Hodge noted that the cost of installing and operating smart meters will be passed on to consumers in their energy bills. "No transparent mechanism presently exists for ensuring savings to the supplier are passed on," she said. "The track record of energy companies to date does not inspire confidence that this will happen."
The committee showed particular concern for vulnerable customers
and people on low incomes. It said the effect of having such people pay for their smart meters is "regressive", or represents a higher proportion of their income or costs.

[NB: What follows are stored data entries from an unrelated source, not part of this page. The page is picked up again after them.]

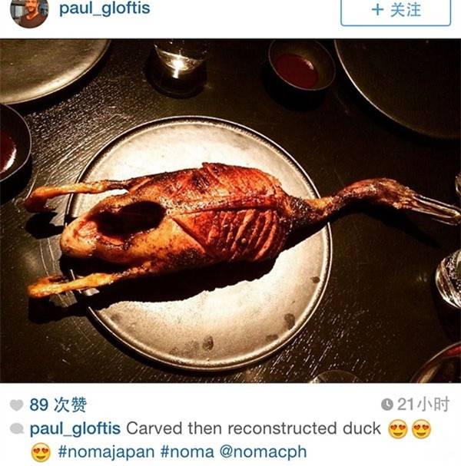This screenshot has height=466, width=461.
Task: Click the plus sign inside follow button
Action: pyautogui.click(x=377, y=10)
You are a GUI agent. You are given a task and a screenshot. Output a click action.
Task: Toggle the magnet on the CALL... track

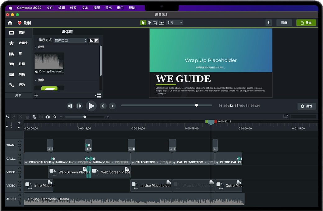pos(20,159)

"There is a risk that they may end up paying more through their bills where the costs of installing the meters outweigh the savings they are able to make," Hodge said.
Consumer costs
In response, a spokesman for the Department for Energy and Climate Change (DECC) insisted consumer savings would outweigh costs by £22 on each annual bill, on average. He also told ZDNet UK that vulnerable people are more likely to be caught out by estimated billing than by a system that regularly tells them how much they are actually spending on energy.
– Margaret Hodge MP
Consumers will benefit from smart meters only if they understand the opportunity to reduce their energy bills and change their behaviour.

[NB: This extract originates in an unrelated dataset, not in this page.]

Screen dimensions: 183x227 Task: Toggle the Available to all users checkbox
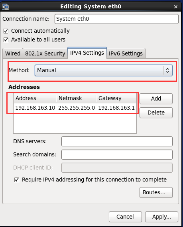pos(6,40)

DECC took over the smart-grid preparations from regulator Ofgem in 2010. In its report, the parliamentary committee called on the department to clearly set out what energy suppliers must do to make sure their customers benefit from smart meters, including setting up safeguards for poorer and more vulnerable people. In addition, DECC must say how utility companies will be "held accountable" for their approach, the committee said.
The PAC findings come two days after consumer affairs group Which? called for the government to halt the rollout and review its "hands-off, supplier-led" approach.
"This report confirms our view that the smart-meter rollout should be stopped and reviewed before...






Talkback
A customer can change the estimated bill.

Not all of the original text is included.